EN DIRECT / Exposition Conrad Ruíz, Where Eagles Dare, jusqu’au 09 juillet 2022, Galerie Droste, Paris

Au feu ! Au feu ! Ce bruit épouvantable
Que personne ne connaisse jamais : tel est mon désir.

Ainsi est l’extrait d’un couplet « Vers sur l’incendie de notre demeure » (1666) de la poétesse Anne Bradstreet. Nous pourrions lire ces lignes comme l’espoir exprimé par l’auteur qu’aucun homme ni aucune femme n’ait à connaître un jour le « bruit épouvantable » d’un foyer rugissant, aussi traumatisant soit-il. Ou nous pourrions les lire comme la révélation d’un désir inavoué. En puritaine, Bradstreet en vient à comprendre la nécessité de se déposséder de tous ses biens qui, telle une cérémonie purgative par le feu, la guide vers le salut du Ciel plutôt que vers le monde matériel. La dualité du feu — comme ce qui détruit et ce qui enrichit — a persisté dans l’imaginaire américain bien après le déclin du christianisme colonial. Basé à Los Angeles, le peintre Conrad Ruíz interroge le lien entre le feu et la catharsis tel qu’il est véhiculé aujourd’hui dans les médias, en se détachant de l’aspect moraliste des poèmes de Bradstreet. Where Eagles Dare sera visible à la Galerie Droste à Paris, du 14 mai au 9 juillet 2022, et comptera sept peintures à l’aquarelle qui développent les recherches de l’artiste sur ce nouveau sublime américain.
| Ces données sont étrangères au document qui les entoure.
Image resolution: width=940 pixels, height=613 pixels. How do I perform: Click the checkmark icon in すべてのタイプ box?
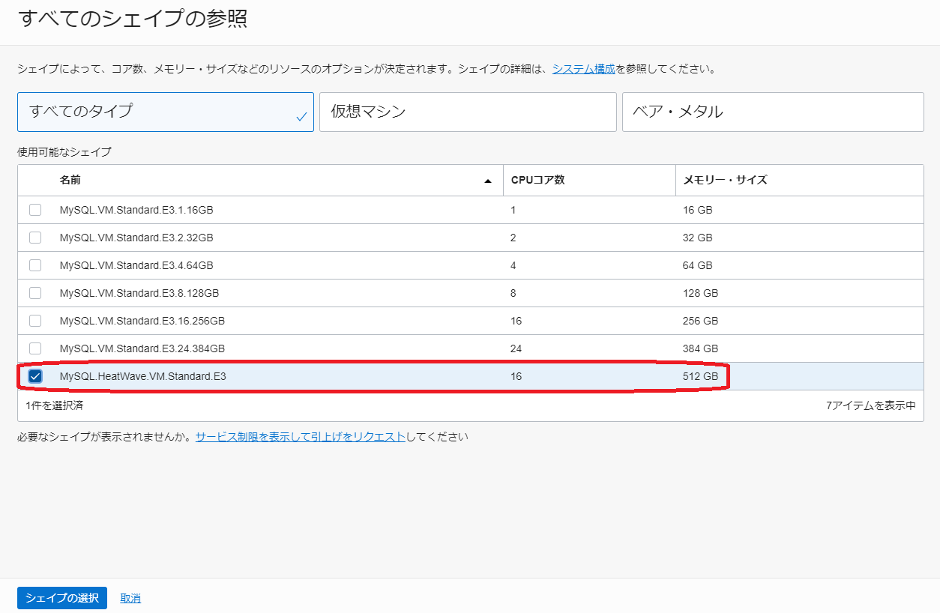(x=301, y=117)
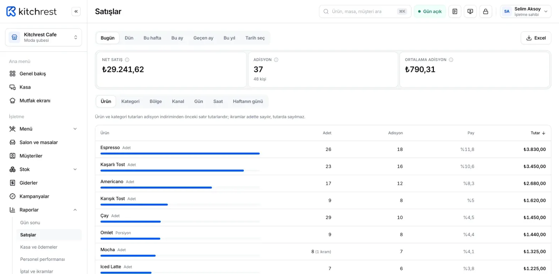Expand the Menü sidebar section
Image resolution: width=559 pixels, height=274 pixels.
43,129
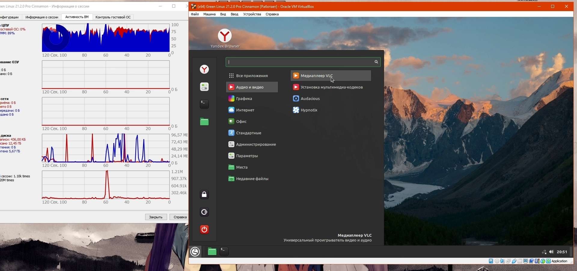This screenshot has height=271, width=577.
Task: Click the lock screen icon in menu
Action: pos(204,195)
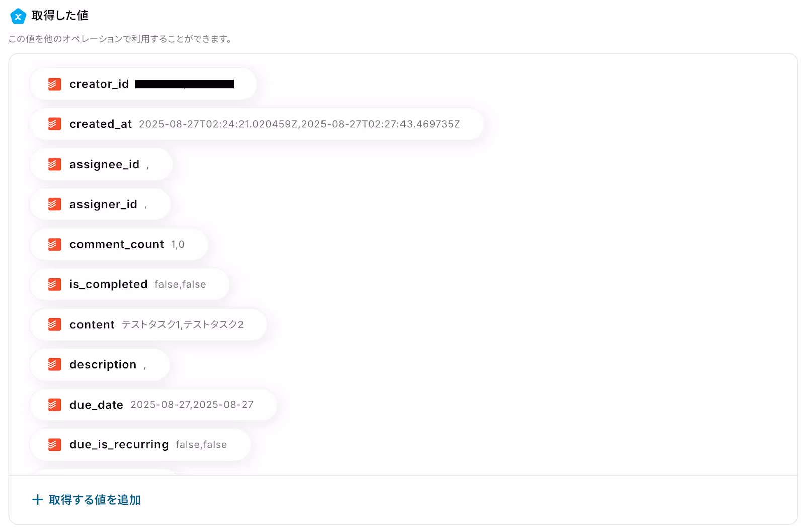The height and width of the screenshot is (531, 805).
Task: Select the created_at value chip
Action: (x=257, y=124)
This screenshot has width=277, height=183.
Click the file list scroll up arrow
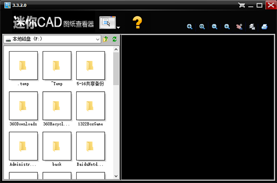(x=116, y=49)
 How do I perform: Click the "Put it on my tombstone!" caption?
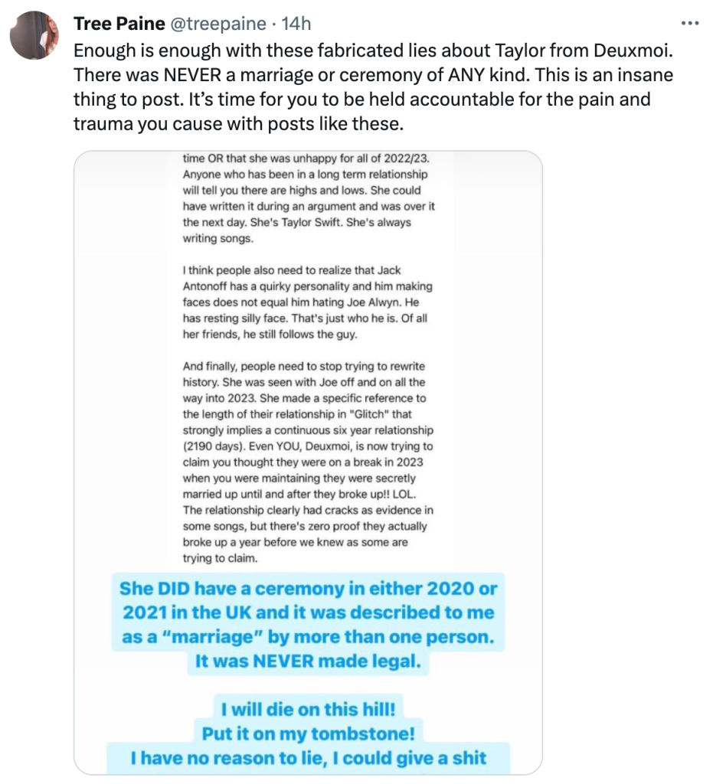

Au cours de ces trois dernières années, Ruíz a travaillé l’aquarelle en produisant des scènes saisissantes d’individus et de machines embrasés par le feu. La fluidité de l’aquarelle, par opposition à l’acrylique ou à l’huile, confère une imprécision visuelle qui rappelle le flou des photographies prises en mouvement, ou les effets déformés d’une lumière filtrée à travers une flamme. Ses œuvres quand elles sont vues de loin, prennent une apparence réaliste dans un espace illusoire. Mais lorsqu’on les regarde de près, les coups de pinceau de l’artiste prennent le pas sur leur contexte, de la même manière que les pixels, le bruit ou le grain prennent le dessus sur leur scène dans les photographies agrandies. À l’instar des propriétés du feu, les surfaces de Ruíz contiennent une tension entre le matériel et l’immatériel, entre l’abstrait et le figuratif.
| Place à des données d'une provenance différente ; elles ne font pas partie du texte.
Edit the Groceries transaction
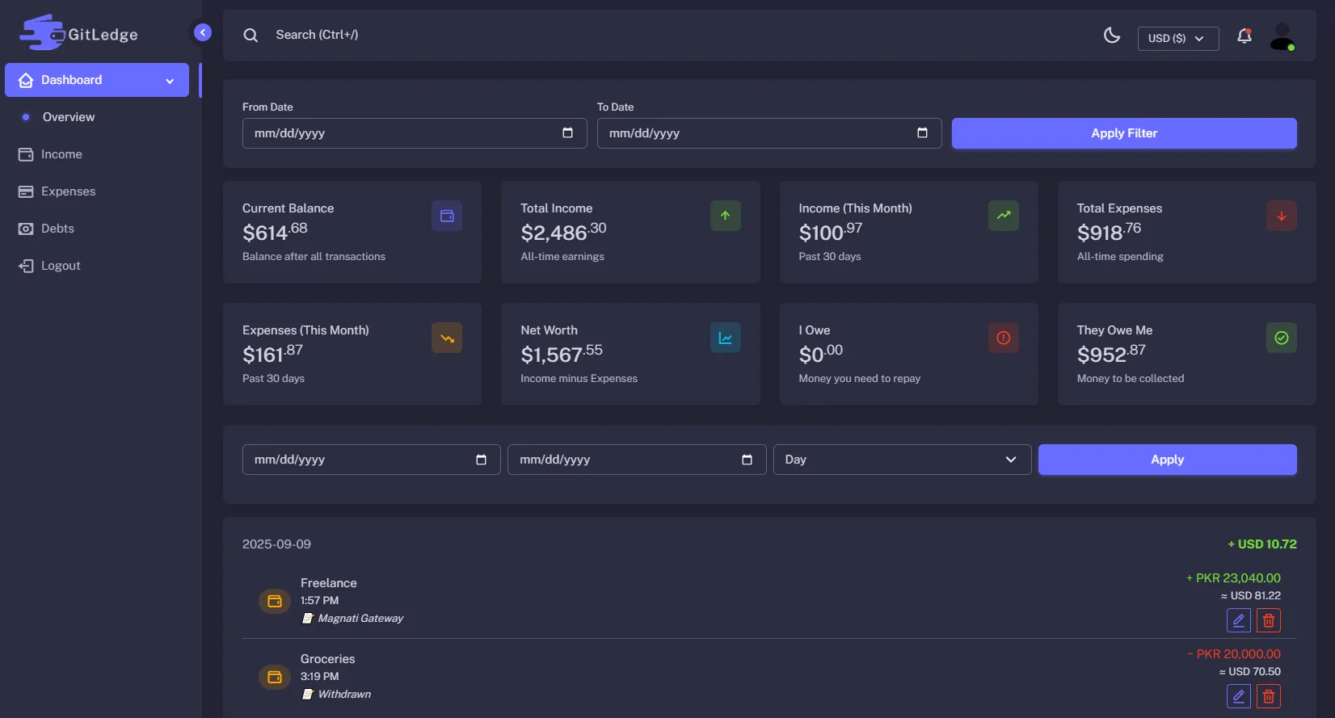Image resolution: width=1335 pixels, height=718 pixels. click(x=1238, y=696)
Le lien entre les peintures et les photographies de Ruíz n’apparaît pas uniquement à travers l’effet visuel des coups de pinceaux mais il l’est aussi par son processus. Ruíz débute chaque œuvre en puisant dans un vaste ensemble d’images extraites de sa propre photothèque ou dans diverses sources collectées en ligne, certaines tirées d’articles de presse, d’autres du dark web. Dès lors qu’il commence à peindre, certaines images se révèlent être particulièrement puissantes, chargées d’une énergie qui en serait d’autant plus révélée par l’aquarelle. En réalité, il travaille souvent à partir d’images pixelisées dont la matérialité est déjà apparente dans leur composition. Ces images tendent à se focaliser sur des scènes de protestations ou sur des machines enflammées.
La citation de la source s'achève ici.